Monotonicity of the Relative Entropy and the Two-sided Bogoliubov Inequality in von Neumann Algebras

Abstract: This text studies, on the one hand, certain monotonicity properties of the Araki-Uhlmann relative entropy and, on the other hand, unbounded perturbation theory of KMS-states which facilitates a proof of the two-sided Bogoliubov inequality in general von Neumann algebras. After introducing the necessary background from the theory of operator algebras and Tomita-Takesaki modular theory, the relative entropy functional is defined and its basic properties are studied. In particular, a full and detailed proof of Uhlmann's important monotonicity theorem for the relative entropy is provided. This theorem will then be used to derive a number of monotonicity inequalities for the relative entropy of normal functionals induced by vectors of the form $V \varOmega, V \varPhi \in \mathcal{H}$, where $V \in \mathscr{B}(\mathcal{H})$ is a suitable transformation.
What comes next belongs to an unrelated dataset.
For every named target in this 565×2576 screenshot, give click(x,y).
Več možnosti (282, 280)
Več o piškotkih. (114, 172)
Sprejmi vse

After that, an introduction to perturbation theory in von Neumann algebras is given, with an emphasis on unbounded perturbations of KMS-states following the framework of Derezi\'{n}ski-Jak\v{s}i\'{c}-Pillet. This mathematical apparatus will then be used to extend the two-sided Bogoliubov inequality for the relative free energy, which was very recently proved for quantum-mechanical systems, to arbitrary von Neumann algebras.